We are able to fund the newly created EOA with the faucet immediately upon creation (although this obviously is not the way it should be), we'll store the address in the DB and the user is able to use the /start command then it should fund them via a specific plugin or call to the worker in the permit plugin.

Cool and interesting. However with sponsored transactions we might not need to implement this But seems that the hard work is done already? If so then perhaps we can skip on the sponsored transactions idea?


With this the basics are covered. Now it's a case of migrating this UI to a NextJS build and running everything on the server that we can. Then it's a matter of ensuring that things are as secure as I think that they are. Beyond that is minor sorts of things such as;

  • Do we allow a user to enter custom name, displayName and id likely increasing security of the EOA but with a less streamlined registration flow or do we stick with public GH info and we determine the ID?

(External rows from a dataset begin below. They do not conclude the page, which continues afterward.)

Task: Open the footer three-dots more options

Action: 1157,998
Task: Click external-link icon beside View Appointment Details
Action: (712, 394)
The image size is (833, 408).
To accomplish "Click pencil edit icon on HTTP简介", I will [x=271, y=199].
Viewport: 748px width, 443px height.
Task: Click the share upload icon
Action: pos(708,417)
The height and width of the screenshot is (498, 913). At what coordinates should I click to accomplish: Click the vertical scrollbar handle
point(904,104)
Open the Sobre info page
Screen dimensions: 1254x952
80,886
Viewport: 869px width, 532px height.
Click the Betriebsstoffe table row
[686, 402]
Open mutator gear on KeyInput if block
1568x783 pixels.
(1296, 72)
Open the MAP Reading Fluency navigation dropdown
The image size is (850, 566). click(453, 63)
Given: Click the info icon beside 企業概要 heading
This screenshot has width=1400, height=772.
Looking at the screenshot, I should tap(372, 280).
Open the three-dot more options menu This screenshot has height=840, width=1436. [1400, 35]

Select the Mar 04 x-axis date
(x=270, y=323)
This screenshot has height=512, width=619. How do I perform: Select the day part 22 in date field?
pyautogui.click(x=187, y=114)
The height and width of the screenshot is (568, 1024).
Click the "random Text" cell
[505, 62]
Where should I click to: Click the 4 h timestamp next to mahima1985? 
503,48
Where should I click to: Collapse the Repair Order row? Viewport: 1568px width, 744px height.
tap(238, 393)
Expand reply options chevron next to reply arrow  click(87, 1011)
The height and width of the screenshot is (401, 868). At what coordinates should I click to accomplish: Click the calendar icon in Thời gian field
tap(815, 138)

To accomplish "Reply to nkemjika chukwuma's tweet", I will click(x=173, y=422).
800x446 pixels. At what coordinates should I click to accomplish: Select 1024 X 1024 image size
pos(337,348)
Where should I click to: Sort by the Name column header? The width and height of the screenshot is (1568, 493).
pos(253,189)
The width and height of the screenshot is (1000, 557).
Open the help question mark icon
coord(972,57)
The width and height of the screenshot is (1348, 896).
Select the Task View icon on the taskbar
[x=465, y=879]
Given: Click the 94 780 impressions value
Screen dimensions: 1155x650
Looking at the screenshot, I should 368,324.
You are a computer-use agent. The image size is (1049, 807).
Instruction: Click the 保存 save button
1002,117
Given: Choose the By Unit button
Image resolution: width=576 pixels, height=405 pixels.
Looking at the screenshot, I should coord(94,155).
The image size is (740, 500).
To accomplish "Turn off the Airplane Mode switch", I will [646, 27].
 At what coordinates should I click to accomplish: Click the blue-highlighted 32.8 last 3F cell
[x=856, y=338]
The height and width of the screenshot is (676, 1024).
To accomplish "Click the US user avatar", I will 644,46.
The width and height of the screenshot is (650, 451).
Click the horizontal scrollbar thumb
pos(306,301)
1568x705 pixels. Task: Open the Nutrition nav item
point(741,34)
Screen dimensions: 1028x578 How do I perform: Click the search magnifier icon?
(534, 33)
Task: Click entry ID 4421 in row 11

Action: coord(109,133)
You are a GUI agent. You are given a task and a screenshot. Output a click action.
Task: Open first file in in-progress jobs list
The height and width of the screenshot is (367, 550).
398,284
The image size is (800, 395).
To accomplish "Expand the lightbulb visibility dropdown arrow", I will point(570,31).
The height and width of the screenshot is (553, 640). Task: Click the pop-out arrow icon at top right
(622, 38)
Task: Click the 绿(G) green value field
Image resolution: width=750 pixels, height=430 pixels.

Always focus on streamlining. It makes this feel a ton more futuristic for demos and presentations.

  • Do we bypass some best practices and store sensitive things in the browser if it makes UX more streamlined?

Focus on streamlining. Security considerations should be minimal. Especially for permit claims there's really no stakes.

While it's not out-of-the-question, it's likely preferable to avoid having to draw up smart contracts to facilitate things or to increase the security of ops isn't it?

We can worry about this later but I don't have a vision for this currently.


If you require more entropy (I don't think this is necessary but I'll write this down here anyways) you can consider making an optional password as a salt. Although it would be much nicer to login to a wallet only after a face id biometric from my phone instead of dealing with passwords etc.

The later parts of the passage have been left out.